An aligned approach recognizes the critical centrality of the teaching/learning cycle and does everything it can to strengthen, empower and enhance it. That means putting resources ($ or labor or knowledge of some form) into teachers and materials … and investing in tools, insights, resources, technology and techniques to speed up and strengthen the teaching/learning cycle.
Going farther, we can bring other stakeholders in to help. We can expand the cycle to accommodate interactions with parents, professionals (e.g. therapists), employers, experts, outside activities, and others. The goal is to strengthen and support the core teaching/learning cycle in every possible way. There are many, many teachers, professionals, institutions and programs that know and apply this.
They are the people and programs that make us proud!

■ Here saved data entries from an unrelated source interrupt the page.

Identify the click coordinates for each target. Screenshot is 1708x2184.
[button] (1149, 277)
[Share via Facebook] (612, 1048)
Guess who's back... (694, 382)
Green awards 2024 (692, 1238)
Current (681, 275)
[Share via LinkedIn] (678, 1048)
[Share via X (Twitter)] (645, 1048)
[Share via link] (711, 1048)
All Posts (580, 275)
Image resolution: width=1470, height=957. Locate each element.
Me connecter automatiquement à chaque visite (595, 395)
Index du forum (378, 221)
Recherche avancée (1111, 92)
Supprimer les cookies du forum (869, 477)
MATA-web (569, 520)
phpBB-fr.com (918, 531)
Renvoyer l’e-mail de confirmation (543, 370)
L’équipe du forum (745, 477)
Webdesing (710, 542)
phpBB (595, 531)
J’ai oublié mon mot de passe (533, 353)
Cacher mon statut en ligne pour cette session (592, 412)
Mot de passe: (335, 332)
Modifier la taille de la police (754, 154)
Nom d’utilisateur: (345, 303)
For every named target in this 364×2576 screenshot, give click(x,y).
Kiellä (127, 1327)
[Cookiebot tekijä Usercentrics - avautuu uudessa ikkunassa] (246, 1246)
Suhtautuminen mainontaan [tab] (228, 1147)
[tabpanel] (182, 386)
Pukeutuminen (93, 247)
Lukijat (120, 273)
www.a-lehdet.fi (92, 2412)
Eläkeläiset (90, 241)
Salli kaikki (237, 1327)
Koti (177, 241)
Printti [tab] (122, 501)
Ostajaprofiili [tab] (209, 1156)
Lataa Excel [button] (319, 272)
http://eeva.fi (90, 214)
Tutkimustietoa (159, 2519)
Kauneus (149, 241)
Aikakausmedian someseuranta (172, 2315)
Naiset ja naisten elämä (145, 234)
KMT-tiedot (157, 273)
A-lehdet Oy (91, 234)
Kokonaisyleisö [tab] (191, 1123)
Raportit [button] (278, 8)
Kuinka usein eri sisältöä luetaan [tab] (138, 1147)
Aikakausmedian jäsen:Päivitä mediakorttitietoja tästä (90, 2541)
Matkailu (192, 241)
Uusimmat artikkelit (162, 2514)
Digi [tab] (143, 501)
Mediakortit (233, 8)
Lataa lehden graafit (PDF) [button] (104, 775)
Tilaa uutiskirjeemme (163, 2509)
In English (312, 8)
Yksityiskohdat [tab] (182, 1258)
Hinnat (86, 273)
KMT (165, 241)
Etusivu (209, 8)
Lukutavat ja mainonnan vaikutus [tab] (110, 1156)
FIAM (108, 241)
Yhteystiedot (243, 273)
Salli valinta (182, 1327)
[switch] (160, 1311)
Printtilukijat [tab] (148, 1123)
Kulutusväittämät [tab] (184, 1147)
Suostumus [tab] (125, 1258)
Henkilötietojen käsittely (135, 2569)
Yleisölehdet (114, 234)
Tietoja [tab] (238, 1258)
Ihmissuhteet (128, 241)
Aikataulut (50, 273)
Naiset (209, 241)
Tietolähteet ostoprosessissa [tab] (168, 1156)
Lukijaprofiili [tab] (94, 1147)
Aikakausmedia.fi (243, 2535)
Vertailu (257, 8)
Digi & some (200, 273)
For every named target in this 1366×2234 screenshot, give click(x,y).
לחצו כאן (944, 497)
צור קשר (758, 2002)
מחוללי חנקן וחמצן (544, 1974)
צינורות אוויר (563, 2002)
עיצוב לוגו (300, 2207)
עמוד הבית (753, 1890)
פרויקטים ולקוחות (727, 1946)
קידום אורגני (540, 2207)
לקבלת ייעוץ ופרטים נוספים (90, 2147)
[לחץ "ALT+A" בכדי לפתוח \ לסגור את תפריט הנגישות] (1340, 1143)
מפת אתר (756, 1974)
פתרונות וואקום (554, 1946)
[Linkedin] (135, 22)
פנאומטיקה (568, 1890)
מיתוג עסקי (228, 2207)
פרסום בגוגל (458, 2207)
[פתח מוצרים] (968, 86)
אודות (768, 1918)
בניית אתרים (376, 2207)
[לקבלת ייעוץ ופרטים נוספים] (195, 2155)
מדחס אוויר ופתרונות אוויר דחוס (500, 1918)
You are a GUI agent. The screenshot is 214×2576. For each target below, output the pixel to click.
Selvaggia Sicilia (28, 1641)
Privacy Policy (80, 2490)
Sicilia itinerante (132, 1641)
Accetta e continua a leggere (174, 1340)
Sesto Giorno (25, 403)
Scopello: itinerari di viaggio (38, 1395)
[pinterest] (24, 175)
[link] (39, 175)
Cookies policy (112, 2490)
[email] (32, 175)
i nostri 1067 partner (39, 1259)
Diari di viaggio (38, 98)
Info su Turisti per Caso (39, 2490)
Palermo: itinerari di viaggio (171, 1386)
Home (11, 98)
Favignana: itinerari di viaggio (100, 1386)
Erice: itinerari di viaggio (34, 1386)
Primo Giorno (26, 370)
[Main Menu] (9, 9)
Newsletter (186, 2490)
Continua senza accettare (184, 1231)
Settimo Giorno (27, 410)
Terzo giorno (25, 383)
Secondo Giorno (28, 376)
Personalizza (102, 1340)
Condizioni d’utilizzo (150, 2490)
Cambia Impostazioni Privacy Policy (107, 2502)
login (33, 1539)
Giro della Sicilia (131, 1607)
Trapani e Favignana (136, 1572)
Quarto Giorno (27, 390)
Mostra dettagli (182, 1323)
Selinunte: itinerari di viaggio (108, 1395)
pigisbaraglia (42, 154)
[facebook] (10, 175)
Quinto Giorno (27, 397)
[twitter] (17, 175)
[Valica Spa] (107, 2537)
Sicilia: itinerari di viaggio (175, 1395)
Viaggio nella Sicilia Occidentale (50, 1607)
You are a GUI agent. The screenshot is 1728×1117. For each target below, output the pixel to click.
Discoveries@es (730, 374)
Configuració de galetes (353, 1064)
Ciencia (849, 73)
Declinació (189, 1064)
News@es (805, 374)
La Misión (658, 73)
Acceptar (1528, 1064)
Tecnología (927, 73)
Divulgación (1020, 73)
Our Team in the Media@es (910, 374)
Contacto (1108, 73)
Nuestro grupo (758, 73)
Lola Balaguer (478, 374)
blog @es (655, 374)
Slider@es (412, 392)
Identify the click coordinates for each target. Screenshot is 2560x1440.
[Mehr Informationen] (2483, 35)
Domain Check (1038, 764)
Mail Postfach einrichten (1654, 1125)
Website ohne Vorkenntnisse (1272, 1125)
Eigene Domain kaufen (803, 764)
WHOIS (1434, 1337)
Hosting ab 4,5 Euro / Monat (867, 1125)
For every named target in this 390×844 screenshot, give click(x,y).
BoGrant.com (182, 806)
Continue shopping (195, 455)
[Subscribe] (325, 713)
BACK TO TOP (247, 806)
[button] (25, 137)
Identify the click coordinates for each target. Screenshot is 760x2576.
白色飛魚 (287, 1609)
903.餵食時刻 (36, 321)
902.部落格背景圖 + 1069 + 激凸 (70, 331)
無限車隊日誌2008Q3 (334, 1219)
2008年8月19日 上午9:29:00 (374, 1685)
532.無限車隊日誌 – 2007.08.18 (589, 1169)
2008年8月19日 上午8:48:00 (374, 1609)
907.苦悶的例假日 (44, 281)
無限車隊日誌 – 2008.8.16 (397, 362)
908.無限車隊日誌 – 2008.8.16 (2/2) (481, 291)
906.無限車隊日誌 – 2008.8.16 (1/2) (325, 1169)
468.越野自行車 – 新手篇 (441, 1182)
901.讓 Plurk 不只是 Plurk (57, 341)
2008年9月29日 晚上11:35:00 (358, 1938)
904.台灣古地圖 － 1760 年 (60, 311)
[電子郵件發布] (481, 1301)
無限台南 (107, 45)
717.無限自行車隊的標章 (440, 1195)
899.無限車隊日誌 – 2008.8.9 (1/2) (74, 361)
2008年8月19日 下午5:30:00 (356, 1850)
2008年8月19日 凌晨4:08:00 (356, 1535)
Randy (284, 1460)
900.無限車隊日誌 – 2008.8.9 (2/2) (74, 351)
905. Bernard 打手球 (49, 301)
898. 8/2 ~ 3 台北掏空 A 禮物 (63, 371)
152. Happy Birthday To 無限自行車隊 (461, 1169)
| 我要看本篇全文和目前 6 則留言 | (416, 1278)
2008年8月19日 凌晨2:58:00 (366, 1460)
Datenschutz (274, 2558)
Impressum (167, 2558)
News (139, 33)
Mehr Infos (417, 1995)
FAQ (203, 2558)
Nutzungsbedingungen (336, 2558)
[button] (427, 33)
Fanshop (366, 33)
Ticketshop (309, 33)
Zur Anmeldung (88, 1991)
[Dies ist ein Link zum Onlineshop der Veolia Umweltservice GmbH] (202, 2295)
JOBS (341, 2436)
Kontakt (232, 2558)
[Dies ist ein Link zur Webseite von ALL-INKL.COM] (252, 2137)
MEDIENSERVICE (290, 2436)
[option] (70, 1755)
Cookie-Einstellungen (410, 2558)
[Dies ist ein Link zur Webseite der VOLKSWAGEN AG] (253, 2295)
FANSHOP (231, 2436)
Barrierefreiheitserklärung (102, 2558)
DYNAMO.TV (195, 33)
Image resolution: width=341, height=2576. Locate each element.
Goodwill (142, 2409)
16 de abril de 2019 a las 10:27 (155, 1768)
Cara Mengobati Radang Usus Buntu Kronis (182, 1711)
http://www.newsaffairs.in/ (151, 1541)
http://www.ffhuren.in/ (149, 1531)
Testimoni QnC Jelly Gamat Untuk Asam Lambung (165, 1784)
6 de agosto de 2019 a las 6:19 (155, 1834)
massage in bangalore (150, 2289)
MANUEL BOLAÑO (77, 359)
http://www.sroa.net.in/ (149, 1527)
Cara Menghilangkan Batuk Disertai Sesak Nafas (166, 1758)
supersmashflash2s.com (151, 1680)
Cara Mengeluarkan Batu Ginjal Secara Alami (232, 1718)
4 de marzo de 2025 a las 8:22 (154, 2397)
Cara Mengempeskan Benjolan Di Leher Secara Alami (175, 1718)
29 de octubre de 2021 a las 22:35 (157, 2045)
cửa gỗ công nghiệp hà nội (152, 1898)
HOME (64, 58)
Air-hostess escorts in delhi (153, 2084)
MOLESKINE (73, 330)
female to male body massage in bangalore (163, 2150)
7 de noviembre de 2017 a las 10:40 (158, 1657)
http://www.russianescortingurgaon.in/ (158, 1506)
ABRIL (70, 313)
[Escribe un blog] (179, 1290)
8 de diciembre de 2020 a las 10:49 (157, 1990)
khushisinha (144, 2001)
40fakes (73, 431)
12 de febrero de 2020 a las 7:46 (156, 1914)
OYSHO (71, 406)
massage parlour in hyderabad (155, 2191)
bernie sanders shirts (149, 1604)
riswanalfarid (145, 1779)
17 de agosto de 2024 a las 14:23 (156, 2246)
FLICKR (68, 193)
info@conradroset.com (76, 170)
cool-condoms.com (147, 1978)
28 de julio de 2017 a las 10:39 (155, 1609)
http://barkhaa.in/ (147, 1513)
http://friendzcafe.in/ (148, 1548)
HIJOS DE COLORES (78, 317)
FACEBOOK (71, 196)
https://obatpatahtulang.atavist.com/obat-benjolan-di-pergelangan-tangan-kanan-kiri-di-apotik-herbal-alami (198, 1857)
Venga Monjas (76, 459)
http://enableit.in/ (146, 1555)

But there are also places where a punitive approach reacts to perceived problems by imposing “controls” from outside the core cycle. The symptoms are well-documented. The syndrome is symbolized by mass vilification of teachers and the imposition of rules and systems to make them more “accountable” … often through standardized testing. There may be sustained conflict among teachers, unions, administrators and government. Regardless, the result is a war zone.
Think about it.
How can any punitive system possibly make the core teaching/learning cycle work better?
I’m waiting.
Each attempt at outside control steals resources from things that might actually help. Worse, if those external controls work as designed, they can only disrupt whatever residual teaching/learning interaction is still taking place. The more controls you apply, the more you stress (in a negative way) the core cycle that is the heart of everything you want.
Look, I get it that some schools are failing … and I get it that there are some lazy or incompetent teachers … just as there are lazy and incompetent cops, lawyers and truck drivers … there may even be some lazy and incompetent politicians.
But you can’t fix those problems by carpet-bombing the core productive system that does all the work.